--- Start of EXTRACT PROVIDED ---

JOHN: To say nothing of the fact that your postal system is just only in appearance. Two houses are situated side by side, but one is outside the zone and the other is inside. The first will have to pay ten centimes more than the second, which is as much as the entire cost of posting the letter in England. You can see quite readily that, in spite of appearances, injustice occurs in your country on a far greater scale.
JACQUES: That seems quite true. My objection is of no great importance, but there is still the revenue loss.
Here I stopped listening to the two interlocutors. It seems, however, that Jacques Bonhomme was entirely converted; for, a few days later, after the report of M. de Vuitry
78* had appeared, he wrote the distinguished legislator the following letter:
Chairman of the Committee in Charge of
the Bill Relating to Postal Rates
“Sir:
“Although I am not unaware of the extreme disapprobation that one runs the risk of incurring when one takes one’s stand on the basis of an
absolute theory, I do not believe I ought to abandon the cause of a
uniform postal rate no higher than the amount needed merely to reimburse the government for the service rendered.

--- End of EXTRACT PROVIDED ---
--- Start of EXTRACTED INFORMATION ---

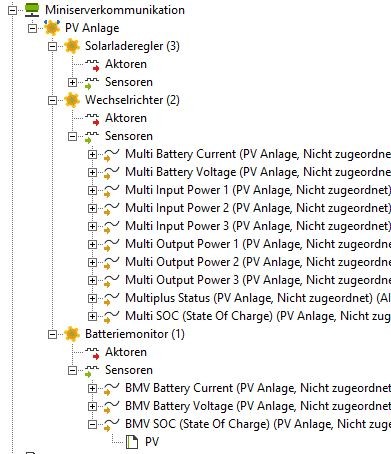Viewport: 391px width, 454px height.
Task: Expand the Multi Output Power 2 entry
Action: [x=92, y=262]
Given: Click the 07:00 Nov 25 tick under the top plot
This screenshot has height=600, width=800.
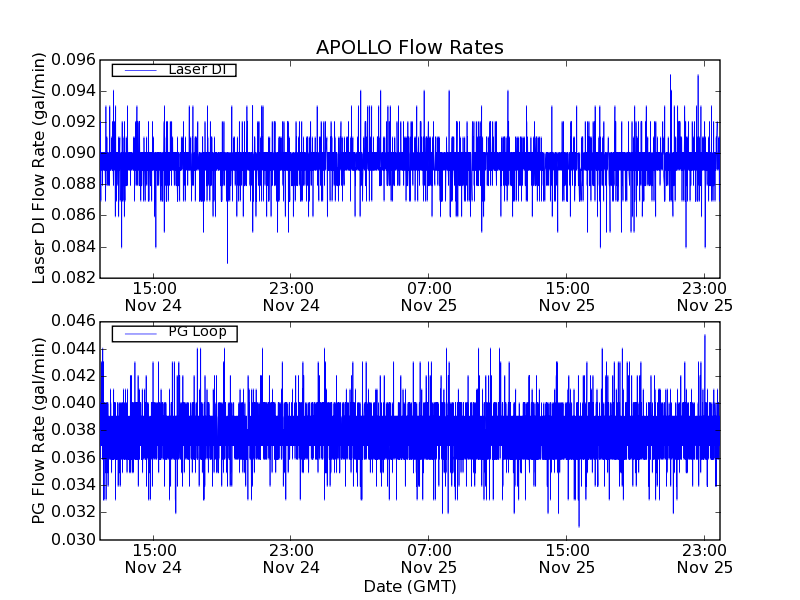Looking at the screenshot, I should tap(429, 296).
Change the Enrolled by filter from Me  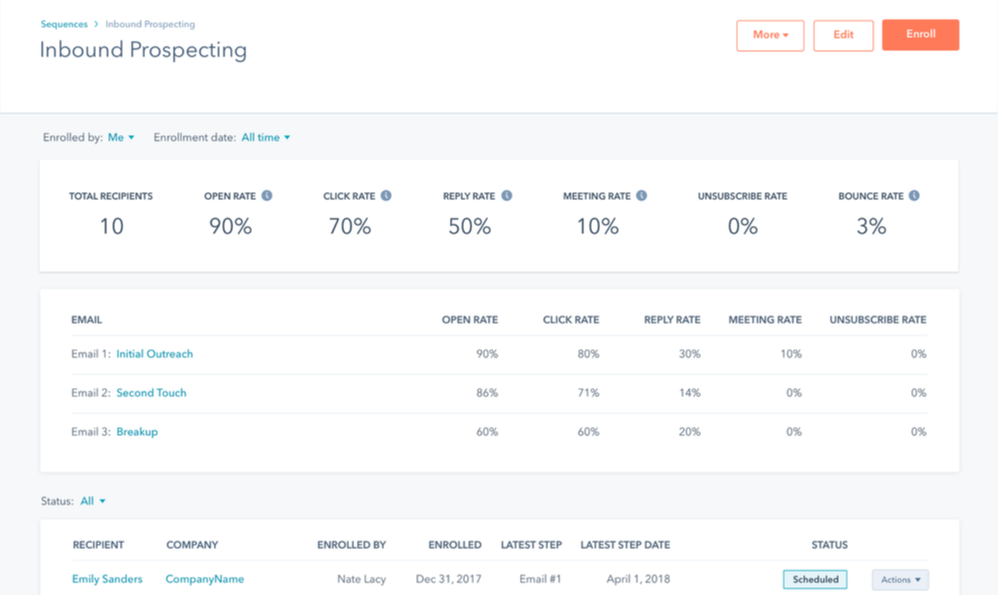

--- End of EXTRACTED INFORMATION ---

STATED PROBLEM: Summarize the postal rates excerpt above in two sentences.

ANSWER TO THIS PROBLEM: John argues that the postal system is fair only in appearance, since one of two side-by-side houses may pay ten centimes more for being outside the zone, and Jacques agrees but still raises the loss of revenue. Jacques appears to have been converted, because a few days later he wrote to the chairman of the committee on the postal rates bill in support of a uniform rate no higher than what reimburses the government for the service.